* [WORK INSTRUCTIONS]
Include in the output exactly the lines from the opening of the data through the line containing "You are a computer-use agent. This", and nothing more.

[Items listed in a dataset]
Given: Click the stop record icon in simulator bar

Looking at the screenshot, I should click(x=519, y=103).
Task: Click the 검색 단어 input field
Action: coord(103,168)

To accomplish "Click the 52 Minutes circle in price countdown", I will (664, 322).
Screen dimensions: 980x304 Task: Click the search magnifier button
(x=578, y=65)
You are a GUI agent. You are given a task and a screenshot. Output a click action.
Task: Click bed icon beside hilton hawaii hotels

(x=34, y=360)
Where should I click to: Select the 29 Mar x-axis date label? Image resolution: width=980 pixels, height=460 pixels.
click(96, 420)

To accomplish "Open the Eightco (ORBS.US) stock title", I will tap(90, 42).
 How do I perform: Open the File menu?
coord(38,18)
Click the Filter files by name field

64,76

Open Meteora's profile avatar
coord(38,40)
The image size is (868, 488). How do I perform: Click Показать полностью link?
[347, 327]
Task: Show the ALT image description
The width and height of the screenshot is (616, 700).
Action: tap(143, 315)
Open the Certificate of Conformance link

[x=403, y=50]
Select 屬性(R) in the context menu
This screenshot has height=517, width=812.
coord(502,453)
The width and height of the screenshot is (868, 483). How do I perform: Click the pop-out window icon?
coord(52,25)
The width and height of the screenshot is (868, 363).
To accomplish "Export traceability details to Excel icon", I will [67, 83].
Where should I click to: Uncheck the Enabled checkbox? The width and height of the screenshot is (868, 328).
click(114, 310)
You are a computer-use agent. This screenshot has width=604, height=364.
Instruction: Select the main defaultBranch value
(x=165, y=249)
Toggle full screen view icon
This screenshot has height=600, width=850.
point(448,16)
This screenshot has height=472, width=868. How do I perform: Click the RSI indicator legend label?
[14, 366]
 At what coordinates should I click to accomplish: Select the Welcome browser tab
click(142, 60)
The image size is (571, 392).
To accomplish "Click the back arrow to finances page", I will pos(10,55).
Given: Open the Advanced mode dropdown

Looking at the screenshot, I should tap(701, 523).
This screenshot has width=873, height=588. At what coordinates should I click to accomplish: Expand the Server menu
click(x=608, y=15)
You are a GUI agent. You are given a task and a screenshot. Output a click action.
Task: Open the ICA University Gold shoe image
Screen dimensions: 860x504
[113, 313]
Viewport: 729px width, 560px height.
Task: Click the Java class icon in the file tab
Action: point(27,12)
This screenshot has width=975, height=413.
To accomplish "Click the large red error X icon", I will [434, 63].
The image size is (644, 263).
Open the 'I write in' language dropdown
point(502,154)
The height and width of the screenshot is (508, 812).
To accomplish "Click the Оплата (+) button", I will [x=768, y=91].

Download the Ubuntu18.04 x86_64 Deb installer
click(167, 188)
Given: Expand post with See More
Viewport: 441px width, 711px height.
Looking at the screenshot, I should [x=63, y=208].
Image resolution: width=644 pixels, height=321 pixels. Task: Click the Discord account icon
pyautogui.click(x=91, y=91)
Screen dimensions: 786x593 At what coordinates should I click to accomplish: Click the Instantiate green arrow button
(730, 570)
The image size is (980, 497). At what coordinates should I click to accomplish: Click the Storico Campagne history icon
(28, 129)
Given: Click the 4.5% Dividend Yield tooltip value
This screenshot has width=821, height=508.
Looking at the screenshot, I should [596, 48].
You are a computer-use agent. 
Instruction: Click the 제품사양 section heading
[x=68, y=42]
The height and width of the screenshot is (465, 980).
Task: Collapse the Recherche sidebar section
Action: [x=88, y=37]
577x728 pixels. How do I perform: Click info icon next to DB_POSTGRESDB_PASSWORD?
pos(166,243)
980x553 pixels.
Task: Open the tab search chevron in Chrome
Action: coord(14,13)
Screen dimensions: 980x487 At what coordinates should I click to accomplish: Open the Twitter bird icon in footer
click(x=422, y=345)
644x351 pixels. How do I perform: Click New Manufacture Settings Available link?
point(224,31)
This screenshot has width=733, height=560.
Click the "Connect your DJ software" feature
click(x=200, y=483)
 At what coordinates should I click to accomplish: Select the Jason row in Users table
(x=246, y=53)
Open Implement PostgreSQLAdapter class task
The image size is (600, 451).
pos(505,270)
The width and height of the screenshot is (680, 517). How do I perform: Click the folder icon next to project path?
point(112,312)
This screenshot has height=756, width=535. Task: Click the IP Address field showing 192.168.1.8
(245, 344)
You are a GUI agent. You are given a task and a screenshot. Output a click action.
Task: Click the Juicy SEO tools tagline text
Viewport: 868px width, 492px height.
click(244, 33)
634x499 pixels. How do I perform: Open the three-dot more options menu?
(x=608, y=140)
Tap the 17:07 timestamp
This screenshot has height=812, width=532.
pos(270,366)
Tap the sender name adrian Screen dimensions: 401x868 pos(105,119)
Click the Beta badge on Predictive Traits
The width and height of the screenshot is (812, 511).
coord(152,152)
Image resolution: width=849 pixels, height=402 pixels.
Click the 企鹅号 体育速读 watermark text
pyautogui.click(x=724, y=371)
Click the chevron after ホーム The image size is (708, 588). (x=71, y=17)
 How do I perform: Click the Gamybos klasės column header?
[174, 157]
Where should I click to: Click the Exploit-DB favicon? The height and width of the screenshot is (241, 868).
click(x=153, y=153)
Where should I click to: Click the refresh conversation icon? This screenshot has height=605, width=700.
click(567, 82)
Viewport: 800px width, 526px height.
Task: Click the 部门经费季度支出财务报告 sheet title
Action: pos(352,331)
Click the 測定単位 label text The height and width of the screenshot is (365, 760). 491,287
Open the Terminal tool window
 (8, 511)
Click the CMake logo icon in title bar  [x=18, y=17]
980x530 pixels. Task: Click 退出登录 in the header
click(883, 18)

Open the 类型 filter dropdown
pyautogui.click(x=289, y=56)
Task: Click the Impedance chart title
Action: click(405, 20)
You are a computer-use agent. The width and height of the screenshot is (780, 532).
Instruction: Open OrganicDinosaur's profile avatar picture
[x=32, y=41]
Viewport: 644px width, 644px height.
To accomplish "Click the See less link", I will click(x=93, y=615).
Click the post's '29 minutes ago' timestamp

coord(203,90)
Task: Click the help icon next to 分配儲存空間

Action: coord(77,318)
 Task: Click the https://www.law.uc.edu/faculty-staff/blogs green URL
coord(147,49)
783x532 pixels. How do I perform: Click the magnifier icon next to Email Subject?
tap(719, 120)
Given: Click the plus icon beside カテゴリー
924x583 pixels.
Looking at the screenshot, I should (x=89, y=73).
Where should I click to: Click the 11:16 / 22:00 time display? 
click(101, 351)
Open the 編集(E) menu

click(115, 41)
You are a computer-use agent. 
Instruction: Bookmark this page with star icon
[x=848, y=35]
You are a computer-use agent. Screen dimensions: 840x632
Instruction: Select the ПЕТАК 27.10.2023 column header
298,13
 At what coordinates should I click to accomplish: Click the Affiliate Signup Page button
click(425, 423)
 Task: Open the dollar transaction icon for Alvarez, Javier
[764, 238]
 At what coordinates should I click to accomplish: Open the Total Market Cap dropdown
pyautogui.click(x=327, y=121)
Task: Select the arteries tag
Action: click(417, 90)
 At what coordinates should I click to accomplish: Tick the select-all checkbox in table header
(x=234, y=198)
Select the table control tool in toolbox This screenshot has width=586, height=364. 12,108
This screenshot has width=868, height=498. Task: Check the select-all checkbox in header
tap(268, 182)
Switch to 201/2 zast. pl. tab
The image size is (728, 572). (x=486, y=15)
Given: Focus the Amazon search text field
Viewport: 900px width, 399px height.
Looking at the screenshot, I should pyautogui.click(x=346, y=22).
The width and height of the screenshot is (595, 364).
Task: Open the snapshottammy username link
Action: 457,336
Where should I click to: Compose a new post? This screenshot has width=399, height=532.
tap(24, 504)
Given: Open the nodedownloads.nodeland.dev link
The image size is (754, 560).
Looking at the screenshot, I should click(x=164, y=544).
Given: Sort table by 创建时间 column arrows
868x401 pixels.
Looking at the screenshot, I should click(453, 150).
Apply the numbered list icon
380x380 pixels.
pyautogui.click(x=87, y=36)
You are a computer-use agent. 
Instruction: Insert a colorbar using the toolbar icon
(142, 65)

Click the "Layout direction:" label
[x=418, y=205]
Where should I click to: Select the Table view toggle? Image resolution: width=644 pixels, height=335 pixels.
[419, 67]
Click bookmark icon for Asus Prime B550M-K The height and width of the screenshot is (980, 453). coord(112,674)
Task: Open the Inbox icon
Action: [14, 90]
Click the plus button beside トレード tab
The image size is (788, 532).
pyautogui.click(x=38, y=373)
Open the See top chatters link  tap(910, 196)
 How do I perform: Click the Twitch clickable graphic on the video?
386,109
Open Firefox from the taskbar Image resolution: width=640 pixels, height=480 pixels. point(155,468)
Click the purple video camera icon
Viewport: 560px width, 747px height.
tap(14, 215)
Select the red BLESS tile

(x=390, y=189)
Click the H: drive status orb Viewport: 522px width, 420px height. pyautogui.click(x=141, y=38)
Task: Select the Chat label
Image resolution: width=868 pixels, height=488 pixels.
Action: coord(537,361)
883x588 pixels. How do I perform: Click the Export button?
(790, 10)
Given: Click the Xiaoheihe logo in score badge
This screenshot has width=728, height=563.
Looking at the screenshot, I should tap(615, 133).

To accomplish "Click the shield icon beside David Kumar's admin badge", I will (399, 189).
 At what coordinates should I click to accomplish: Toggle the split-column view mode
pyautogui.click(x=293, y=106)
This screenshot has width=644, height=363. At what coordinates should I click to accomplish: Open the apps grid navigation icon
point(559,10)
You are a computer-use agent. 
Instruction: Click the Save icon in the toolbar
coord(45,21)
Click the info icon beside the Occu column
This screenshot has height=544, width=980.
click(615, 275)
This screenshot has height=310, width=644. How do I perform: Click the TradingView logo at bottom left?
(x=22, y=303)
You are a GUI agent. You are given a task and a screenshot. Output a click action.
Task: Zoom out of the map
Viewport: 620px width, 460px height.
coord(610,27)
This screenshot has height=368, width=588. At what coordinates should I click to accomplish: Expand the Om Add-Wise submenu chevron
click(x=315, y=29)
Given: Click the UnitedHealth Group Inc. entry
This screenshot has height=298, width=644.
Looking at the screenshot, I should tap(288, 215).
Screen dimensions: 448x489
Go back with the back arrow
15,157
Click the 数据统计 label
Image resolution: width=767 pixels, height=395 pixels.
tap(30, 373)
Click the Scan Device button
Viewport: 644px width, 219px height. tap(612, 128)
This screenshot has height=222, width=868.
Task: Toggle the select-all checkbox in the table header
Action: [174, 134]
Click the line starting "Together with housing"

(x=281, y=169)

* [RESPONSE BOX]
Given: Click the stop record icon in simulator bar

Looking at the screenshot, I should click(x=519, y=103).
Task: Click the 검색 단어 input field
Action: coord(103,168)

To accomplish "Click the 52 Minutes circle in price countdown", I will (664, 322).
Screen dimensions: 980x304 Task: Click the search magnifier button
(x=578, y=65)
You are a GUI agent. You are given a task and a screenshot. Output a click action.
Task: Click bed icon beside hilton hawaii hotels

(x=34, y=360)
Where should I click to: Select the 29 Mar x-axis date label? Image resolution: width=980 pixels, height=460 pixels.
click(96, 420)

To accomplish "Open the Eightco (ORBS.US) stock title", I will tap(90, 42).
 How do I perform: Open the File menu?
coord(38,18)
Click the Filter files by name field

64,76

Open Meteora's profile avatar
coord(38,40)
The image size is (868, 488). How do I perform: Click Показать полностью link?
[347, 327]
Task: Show the ALT image description
The width and height of the screenshot is (616, 700).
Action: tap(143, 315)
Open the Certificate of Conformance link

[x=403, y=50]
Select 屬性(R) in the context menu
This screenshot has height=517, width=812.
coord(502,453)
The width and height of the screenshot is (868, 483). How do I perform: Click the pop-out window icon?
coord(52,25)
The width and height of the screenshot is (868, 363).
To accomplish "Export traceability details to Excel icon", I will [67, 83].
Where should I click to: Uncheck the Enabled checkbox? The width and height of the screenshot is (868, 328).
click(114, 310)
You are a computer-use agent. This screenshot has width=604, height=364.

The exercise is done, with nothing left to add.